First, we extract the variables:
> variables testProp
["a","b"]
Next, we compute the assignments of truth values to each variable:
> assignments . variables $ testProp
[[("a",True),("a",False)],[("b",True),("b",False)]]
Next, we apply Control.Monad.sequence
, to the result. This is the great magic here. Recall:
sequence :: Monad m => [m a] -> m [a]
Intuitively, sequence
does a bind on each of the monads on the list, returning the list of results. In this case, we're applying sequence
to a list of lists, so the monad in question is []
, and what happens is that we'll build a list, each of whose elements is a list, consisting of one element from each of the original list's element lists. Stated more succinctly, applied to a list of lists, sequence
returns the cartesian product of the constituent lists.
> sequence . assignments . variables $ testProp
[[("a",True),("b",True)],[("a",True),("b",False)],[("a",False),("b",True)],[("a",False),("b",False)]]
Finally, we apply map Map.fromList
to this list, obtaining the list of valuations.

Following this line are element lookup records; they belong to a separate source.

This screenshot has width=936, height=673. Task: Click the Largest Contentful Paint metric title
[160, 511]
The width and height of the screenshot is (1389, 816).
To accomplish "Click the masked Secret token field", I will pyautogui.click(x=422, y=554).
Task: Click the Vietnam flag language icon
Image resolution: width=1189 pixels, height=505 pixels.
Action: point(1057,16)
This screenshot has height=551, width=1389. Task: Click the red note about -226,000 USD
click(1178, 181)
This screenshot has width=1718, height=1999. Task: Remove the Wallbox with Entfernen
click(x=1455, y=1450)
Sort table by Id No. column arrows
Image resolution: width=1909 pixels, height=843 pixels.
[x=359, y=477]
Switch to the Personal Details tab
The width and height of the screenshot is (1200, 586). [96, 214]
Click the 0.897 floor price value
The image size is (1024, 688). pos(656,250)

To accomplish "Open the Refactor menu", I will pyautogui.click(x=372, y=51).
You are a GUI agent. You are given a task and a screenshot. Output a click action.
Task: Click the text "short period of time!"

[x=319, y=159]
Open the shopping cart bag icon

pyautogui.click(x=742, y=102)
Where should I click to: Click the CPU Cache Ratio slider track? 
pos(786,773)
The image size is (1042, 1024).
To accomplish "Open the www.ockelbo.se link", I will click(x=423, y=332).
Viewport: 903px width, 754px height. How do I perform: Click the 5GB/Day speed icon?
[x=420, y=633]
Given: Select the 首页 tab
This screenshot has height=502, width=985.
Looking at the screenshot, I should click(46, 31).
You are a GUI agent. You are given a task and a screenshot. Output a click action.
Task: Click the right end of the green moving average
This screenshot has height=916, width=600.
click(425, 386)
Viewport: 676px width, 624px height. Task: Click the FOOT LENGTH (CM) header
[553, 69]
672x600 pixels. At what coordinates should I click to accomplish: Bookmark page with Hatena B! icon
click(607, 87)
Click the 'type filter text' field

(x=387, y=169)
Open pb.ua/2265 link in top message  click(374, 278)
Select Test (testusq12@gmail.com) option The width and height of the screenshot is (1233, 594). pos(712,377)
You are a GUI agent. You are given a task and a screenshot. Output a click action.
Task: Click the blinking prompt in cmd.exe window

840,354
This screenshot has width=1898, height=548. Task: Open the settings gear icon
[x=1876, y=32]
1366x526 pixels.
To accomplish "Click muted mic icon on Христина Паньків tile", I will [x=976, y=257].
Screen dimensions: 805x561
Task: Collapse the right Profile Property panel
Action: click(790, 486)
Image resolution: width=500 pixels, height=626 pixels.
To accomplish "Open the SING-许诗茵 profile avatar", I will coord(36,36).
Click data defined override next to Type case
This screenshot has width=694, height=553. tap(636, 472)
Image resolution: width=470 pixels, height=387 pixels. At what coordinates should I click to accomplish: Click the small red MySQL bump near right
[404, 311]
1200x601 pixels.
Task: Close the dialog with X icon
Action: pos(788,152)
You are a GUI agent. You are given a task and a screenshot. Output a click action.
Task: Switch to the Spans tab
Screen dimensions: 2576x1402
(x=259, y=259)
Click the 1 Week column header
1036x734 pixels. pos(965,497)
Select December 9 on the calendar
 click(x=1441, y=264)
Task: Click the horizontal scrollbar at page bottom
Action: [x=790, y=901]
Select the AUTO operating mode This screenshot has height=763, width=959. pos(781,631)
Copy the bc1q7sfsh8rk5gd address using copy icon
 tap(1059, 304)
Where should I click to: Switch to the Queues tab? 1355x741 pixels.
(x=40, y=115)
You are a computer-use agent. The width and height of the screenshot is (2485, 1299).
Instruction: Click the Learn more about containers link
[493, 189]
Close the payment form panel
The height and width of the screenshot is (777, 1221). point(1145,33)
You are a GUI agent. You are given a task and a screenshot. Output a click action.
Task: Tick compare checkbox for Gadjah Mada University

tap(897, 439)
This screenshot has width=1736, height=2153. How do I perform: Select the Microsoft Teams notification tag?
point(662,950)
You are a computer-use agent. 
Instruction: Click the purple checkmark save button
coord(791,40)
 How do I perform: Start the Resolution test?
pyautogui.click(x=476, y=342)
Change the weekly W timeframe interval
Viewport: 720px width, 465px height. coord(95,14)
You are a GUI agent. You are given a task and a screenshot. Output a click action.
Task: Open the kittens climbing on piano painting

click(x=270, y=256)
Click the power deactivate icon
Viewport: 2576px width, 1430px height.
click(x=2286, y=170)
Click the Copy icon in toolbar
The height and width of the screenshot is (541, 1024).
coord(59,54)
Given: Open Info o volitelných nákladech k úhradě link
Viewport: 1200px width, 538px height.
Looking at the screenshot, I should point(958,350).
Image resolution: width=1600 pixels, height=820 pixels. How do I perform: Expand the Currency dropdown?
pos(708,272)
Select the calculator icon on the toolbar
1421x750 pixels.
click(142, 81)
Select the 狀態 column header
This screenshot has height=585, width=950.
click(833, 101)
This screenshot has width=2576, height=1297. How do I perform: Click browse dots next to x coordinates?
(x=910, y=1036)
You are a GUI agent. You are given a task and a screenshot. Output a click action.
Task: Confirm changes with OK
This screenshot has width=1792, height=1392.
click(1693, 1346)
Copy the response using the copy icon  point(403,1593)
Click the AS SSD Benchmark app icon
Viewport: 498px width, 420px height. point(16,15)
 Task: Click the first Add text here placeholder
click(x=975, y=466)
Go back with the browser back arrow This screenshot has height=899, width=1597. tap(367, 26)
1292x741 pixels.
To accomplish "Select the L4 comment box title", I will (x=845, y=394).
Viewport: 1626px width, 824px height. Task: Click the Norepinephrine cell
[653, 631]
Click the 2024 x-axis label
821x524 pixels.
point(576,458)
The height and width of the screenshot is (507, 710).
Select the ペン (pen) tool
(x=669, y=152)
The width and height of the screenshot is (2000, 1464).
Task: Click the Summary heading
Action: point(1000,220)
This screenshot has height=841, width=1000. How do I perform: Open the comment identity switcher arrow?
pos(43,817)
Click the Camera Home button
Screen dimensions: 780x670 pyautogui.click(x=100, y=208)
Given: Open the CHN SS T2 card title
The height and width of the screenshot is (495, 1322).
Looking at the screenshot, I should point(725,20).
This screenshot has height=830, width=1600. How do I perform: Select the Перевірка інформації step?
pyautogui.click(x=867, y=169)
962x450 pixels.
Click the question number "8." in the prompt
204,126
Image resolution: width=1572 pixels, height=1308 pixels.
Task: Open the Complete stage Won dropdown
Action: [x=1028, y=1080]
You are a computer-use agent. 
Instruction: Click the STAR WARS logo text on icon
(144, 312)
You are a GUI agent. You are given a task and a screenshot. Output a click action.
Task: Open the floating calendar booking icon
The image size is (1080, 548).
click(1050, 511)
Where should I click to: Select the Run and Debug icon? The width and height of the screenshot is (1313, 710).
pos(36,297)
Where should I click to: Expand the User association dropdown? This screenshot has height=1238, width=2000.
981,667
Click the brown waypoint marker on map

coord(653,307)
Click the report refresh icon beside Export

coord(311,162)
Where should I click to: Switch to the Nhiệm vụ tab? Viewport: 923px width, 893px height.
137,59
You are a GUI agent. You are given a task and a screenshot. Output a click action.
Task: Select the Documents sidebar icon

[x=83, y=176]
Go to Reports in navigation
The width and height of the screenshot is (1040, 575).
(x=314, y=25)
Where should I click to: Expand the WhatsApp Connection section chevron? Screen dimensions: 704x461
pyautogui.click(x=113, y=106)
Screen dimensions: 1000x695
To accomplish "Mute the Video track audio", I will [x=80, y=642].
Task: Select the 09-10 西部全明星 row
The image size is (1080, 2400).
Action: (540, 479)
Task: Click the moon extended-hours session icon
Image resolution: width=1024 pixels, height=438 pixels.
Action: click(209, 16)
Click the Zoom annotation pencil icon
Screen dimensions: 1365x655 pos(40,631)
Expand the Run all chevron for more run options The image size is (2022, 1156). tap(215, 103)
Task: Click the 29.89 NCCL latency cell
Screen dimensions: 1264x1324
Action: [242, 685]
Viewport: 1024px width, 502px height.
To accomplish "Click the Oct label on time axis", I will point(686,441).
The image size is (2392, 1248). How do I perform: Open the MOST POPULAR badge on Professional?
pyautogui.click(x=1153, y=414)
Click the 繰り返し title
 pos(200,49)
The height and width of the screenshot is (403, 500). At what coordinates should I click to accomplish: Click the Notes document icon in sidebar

Next up, we have to evaluate the proposition at each valuation. We'll use a simple evaluator:
eval :: (String -> Bool)
-> Proposition
-> Bool
eval varf = primrec varf id not (&&) (||) (\x y -> not x || y)
Isn't it nice how much work primrec
saves?
Next, we generate a list of exceptional valuations, i.e., valuations for which a given proposition is not true:
refutations :: Proposition -> [Map String Bool]
refutations p = [v | v <- valuations p, not . eval (v!) $ p]
Finally, there's the IO
code to make it all work. The taut
program processes its command line arguments, reading each as a Proposition
, and then reporting whether the resulting Proposition
is or is not a tautology. There's nothing especially remarkable about the code involved:
processArg :: String -> IO ()
processArg arg = do
mp <- try (readIO arg) :: IO (Either IOError Proposition)
case mp of
Left _ -> putStrLn $ "Could not parse \'" ++ arg ++ "\'."
Right p -> case refutations p of
[] -> putStrLn $ show p ++ " is a tautology."
v:_ -> do
putStrLn $ show p ++ " is not a tautology, cf."
putStr . unlines
. map (\(k,v) -> " " ++ k ++ ": " ++ show v)
. Map.toList
$ v
main :: IO ()
main = do
args <- getArgs
mapM_ processArg args
A sample run looks like this:
$ taut "a -> a" "a -> b" "(a -> b) -> (b -> c) -> (a -> c)" "a ->"
a -> a is a tautology.
a -> b is not a tautology, cf.
a: True
b: False
(a -> b) -> (b -> c) -> a -> c is a tautology.
Could not parse 'a ->'.
$
On one hand, this is a fairly useful little program, but on another, it's a bit unsatisfying. If we process a refutable proposition, we're given a refuting valuation. But if the proposition is a tautology, all we get is a bare assertion that this is so. If we want to do more, we'll have to work harder.